Written request: Which lines in the data below contain the string "section" with the same capitalization? Filter the data down to those lines and copy each one in full.

++++ Stored records ++++

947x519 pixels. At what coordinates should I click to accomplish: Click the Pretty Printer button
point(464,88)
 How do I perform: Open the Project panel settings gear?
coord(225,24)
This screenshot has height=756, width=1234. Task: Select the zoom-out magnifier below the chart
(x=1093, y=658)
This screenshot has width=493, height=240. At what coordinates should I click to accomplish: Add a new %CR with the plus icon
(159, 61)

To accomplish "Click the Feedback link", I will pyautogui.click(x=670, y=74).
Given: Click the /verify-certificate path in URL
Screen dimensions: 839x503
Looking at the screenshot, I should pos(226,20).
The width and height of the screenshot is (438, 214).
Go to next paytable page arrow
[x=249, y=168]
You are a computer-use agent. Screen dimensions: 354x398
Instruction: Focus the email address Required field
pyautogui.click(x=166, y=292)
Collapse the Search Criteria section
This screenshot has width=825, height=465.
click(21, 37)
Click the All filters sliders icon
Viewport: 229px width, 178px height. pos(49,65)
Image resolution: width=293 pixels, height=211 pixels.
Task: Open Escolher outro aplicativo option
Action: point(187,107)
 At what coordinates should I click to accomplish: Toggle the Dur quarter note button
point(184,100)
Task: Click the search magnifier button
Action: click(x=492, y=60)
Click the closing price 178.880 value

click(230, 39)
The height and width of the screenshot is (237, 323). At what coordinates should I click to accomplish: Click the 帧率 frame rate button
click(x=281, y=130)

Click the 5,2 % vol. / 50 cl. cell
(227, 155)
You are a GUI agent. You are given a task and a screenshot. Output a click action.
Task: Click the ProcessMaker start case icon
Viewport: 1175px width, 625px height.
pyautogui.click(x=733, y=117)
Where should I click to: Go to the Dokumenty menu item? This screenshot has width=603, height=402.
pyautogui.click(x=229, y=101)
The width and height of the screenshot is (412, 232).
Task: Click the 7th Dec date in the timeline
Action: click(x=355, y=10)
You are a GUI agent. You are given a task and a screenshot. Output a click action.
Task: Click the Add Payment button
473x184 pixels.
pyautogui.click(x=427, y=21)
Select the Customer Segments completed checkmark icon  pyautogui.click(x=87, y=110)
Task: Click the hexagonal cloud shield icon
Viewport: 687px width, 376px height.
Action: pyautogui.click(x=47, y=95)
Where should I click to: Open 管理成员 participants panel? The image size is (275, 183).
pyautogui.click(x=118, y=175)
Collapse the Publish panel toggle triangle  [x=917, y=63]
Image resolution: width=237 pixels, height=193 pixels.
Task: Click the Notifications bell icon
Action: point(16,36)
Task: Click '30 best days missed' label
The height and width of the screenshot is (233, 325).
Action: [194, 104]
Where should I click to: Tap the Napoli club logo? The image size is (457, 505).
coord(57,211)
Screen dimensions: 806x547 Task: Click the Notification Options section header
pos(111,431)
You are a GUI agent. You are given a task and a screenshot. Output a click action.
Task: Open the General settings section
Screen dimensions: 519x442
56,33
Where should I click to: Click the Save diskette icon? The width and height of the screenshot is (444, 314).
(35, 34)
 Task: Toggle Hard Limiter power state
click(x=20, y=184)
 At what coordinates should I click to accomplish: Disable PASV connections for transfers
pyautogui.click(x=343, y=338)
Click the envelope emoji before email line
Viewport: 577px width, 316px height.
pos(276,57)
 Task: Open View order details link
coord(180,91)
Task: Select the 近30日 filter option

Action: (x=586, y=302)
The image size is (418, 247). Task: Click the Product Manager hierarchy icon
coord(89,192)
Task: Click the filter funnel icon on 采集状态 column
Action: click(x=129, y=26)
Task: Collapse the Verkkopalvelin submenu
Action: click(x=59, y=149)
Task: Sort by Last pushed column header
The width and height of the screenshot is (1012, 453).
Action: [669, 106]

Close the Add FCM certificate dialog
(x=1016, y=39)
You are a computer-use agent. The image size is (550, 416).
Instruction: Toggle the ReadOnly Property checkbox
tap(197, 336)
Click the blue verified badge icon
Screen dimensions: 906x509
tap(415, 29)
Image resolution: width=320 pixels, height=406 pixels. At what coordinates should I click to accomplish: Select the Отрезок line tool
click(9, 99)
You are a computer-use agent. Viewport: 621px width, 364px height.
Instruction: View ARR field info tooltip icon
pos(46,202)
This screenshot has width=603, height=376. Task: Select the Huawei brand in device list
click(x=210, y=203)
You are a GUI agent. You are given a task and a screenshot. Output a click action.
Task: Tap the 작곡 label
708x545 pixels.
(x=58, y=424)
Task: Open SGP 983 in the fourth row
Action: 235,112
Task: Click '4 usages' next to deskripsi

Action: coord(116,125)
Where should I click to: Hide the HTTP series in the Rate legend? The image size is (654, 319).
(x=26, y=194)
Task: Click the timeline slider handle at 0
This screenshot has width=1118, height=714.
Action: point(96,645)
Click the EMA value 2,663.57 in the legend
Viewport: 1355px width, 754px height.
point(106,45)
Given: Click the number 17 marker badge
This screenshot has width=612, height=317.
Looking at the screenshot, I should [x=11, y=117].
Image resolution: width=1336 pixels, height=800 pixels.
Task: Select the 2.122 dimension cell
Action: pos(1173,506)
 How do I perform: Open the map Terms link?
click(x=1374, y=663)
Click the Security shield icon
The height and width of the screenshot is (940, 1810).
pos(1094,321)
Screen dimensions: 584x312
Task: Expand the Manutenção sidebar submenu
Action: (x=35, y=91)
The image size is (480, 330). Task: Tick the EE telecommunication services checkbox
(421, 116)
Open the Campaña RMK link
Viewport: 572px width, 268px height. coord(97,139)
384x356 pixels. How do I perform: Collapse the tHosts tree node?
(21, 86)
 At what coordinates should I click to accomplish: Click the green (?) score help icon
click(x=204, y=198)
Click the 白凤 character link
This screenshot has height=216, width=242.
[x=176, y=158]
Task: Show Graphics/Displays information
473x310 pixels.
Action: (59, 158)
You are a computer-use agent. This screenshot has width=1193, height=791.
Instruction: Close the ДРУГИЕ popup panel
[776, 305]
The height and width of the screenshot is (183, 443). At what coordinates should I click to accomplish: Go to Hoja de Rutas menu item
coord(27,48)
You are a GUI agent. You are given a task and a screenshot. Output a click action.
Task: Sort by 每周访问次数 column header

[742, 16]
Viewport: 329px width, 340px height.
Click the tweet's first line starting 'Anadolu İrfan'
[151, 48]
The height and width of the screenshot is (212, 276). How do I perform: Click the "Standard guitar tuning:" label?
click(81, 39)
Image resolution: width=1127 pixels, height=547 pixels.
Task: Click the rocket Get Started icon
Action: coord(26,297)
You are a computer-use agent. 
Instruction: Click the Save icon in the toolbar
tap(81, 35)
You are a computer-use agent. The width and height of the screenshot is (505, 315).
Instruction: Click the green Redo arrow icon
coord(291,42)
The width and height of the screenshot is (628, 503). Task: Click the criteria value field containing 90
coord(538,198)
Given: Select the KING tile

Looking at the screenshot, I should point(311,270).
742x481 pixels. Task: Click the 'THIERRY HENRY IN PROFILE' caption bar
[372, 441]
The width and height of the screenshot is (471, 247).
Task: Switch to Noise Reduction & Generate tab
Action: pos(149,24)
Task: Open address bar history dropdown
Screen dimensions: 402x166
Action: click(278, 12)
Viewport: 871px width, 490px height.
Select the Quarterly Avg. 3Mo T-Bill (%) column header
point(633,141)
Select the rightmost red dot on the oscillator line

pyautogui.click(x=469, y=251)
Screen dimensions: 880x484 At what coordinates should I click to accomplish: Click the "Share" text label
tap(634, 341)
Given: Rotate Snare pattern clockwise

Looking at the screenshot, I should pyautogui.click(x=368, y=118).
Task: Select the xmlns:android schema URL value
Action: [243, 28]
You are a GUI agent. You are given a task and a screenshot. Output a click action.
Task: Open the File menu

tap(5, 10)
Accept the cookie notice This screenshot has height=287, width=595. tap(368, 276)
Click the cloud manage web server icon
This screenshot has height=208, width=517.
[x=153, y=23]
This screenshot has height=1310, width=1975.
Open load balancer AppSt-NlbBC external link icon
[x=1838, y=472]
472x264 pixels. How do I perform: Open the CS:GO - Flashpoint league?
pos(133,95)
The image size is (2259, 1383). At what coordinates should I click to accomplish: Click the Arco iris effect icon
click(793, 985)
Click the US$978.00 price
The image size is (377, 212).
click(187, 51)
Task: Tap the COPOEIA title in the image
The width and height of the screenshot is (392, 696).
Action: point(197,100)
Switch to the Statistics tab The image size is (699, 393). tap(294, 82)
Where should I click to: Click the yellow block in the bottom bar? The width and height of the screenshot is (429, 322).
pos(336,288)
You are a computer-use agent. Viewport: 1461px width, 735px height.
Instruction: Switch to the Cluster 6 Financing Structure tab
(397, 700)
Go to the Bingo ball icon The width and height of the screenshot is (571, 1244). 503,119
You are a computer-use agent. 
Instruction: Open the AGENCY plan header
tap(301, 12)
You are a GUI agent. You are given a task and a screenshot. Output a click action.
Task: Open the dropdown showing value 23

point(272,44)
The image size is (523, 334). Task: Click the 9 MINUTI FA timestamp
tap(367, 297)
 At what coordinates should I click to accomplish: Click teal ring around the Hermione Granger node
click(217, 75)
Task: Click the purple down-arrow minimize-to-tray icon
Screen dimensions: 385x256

++++

Response to the exercise:
Collapse the Search Criteria section
Screen dimensions: 806x547 Task: Click the Notification Options section header
Task: Open the General settings section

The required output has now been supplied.